EXCERPTED TEXT
>>

Ahoy dreamers!
Today I found myself going through old dream journals, making another dent in my ongoing project of typing up years’ worth of dreams into my own intricate (and searchable) catalogue. I found myself full of gratitude and wonder at what this practice has yielded now -- not just the fruits of the day-to-day practice, nor even the season-to-season, but the long arc of adventure and transformation available for me to lovingly leaf through, from here, offering new lessons and perspectives still.
From here, I envision this blog as an experiment in and companion to my deep love and respect for dreams, the development of local dream circles, the growth of COM|PASSionate REVOLT, this ongoing personal catalogue project, and the interweaving of my therapeutic and community projects. So, getting ready for this first blog, I thought: what better place to begin than with the container itself, the dream journal!
Act, practice, ritual, scrawling ground -- psychic dump and minefield, laboratory and garden, switchboard and library, a dream journal is many things. A dedicated place to record one’s dreams, it need not be even be a journal. A dream journal can be a notebook, a ream of loose papers, a file of voice recordings, a series of canvasses, a shelf of figures and sculptures, a collection of music, a choreography of movement -- anything physical and creative that houses both your dedication to engaging consciously with your dreams and your regular practice of that art. It can be as fancy and decorative or as simple and easy as you wish. Likewise, it need not engage only night dreams -- daydreams, fantasies, waking visions, synchronicities, meditations, musings, all are welcome. The dream realms are vast and various. Your journal is your personal dreamboat, the craft you ride along in as you explore whatever psychic territory you find yourself in today.

<<

GIVEN INFORMATION
>>

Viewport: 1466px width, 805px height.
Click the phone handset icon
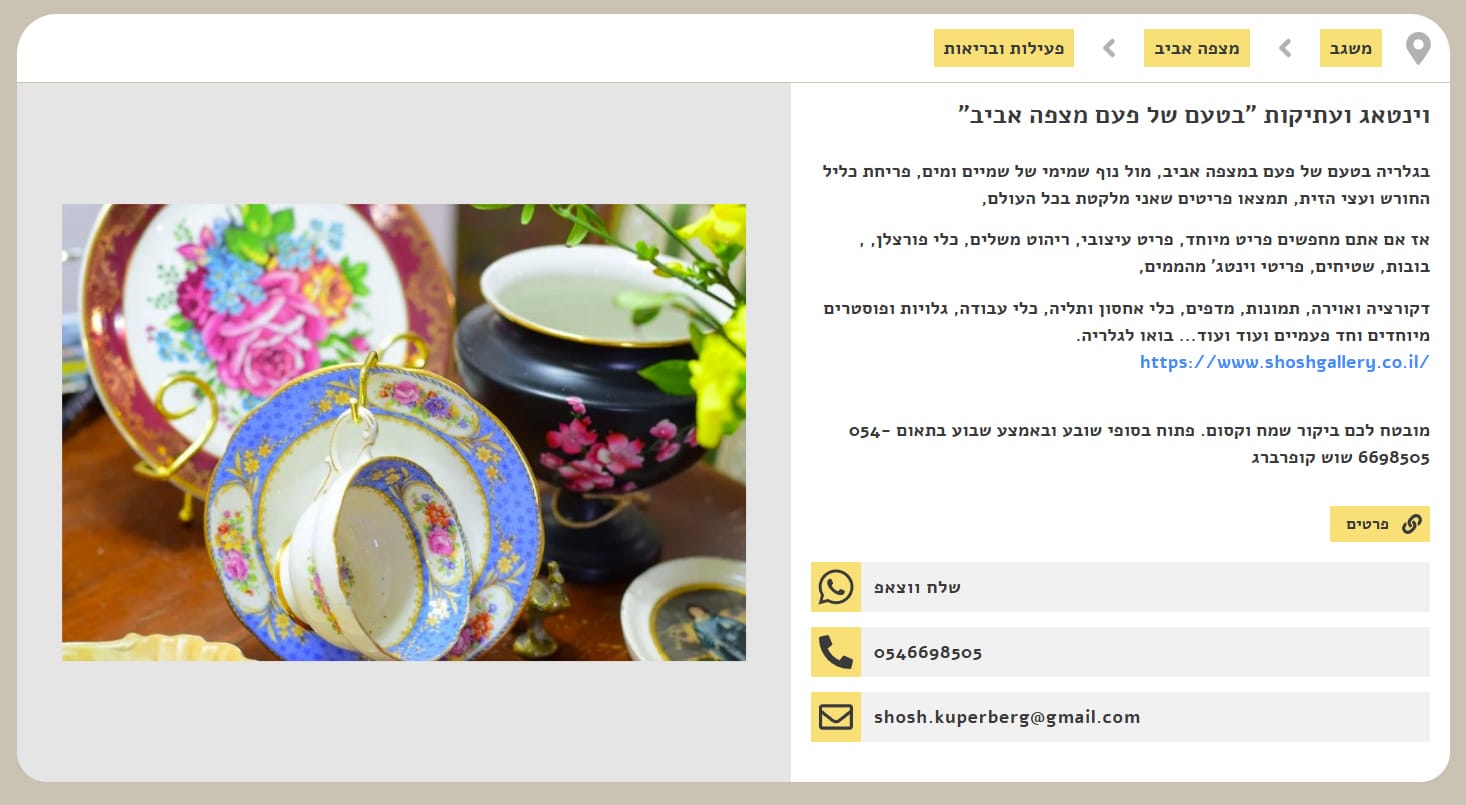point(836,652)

<<
>>

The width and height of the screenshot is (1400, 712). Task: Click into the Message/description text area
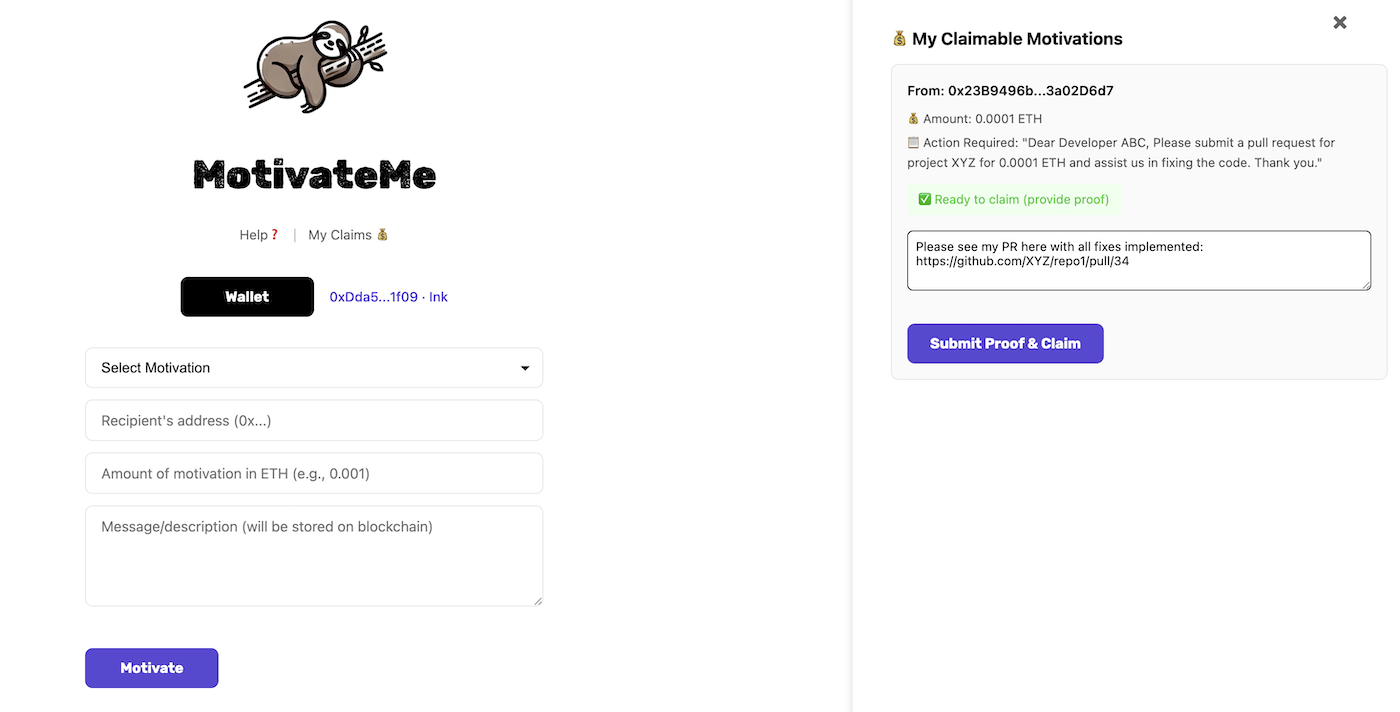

<<
>>

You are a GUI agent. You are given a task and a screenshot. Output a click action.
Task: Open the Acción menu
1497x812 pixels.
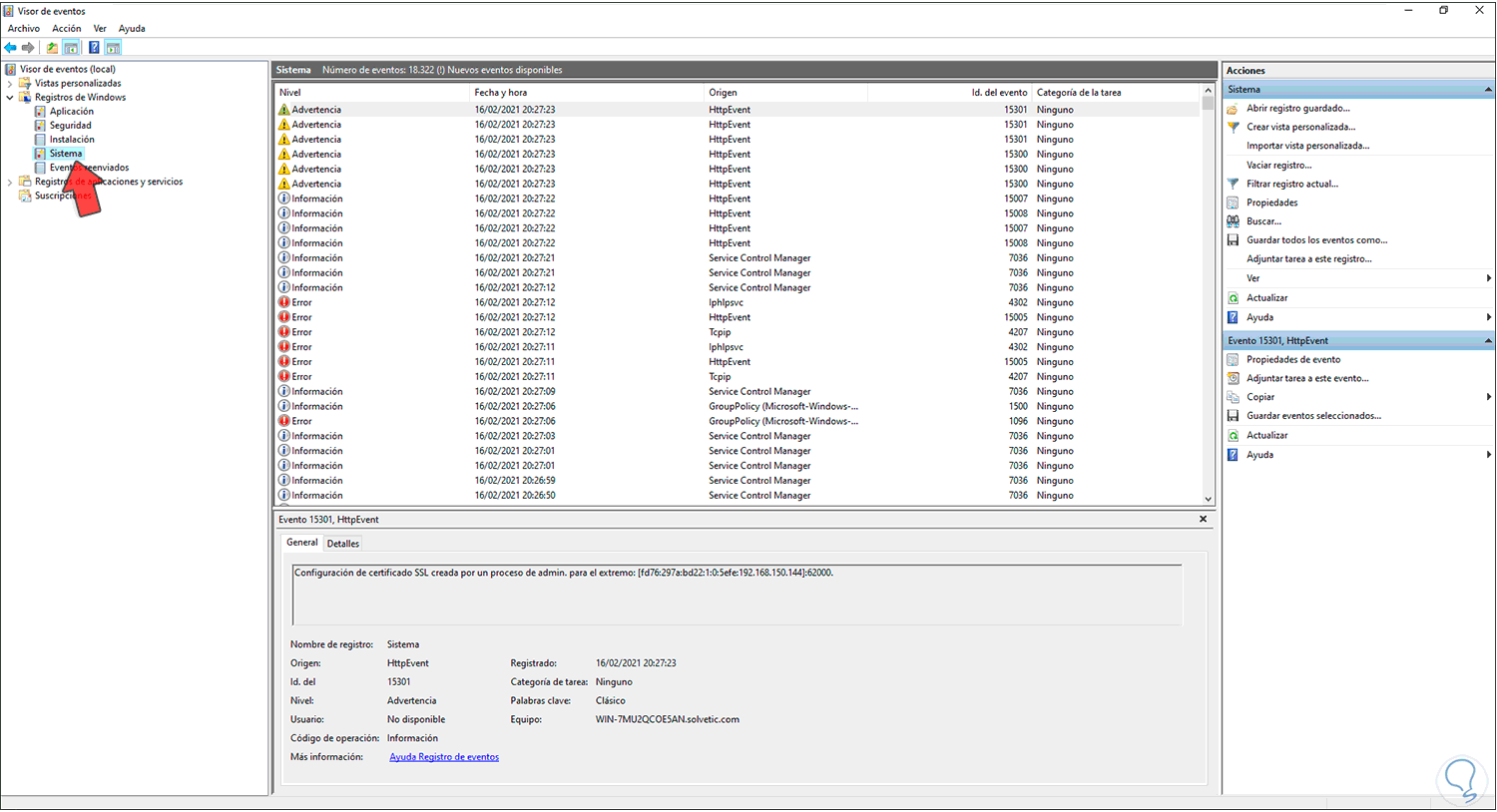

<<

Answer these questions about the blog post on dream journals:
1. What project was the writer working on while going through old dream journals?
2. What subject does the writer choose for this first blog?
3. Besides night dreams, what does the post say a dream journal can engage?
The entries above are drawn from a separate source and are not connected to the blog post.

ANSWER FOR THE TASK
1. Typing up years' worth of dreams into the writer's own intricate, searchable catalogue.
2. The container itself, the dream journal.
3. Daydreams, fantasies, waking visions, synchronicities, meditations, and musings.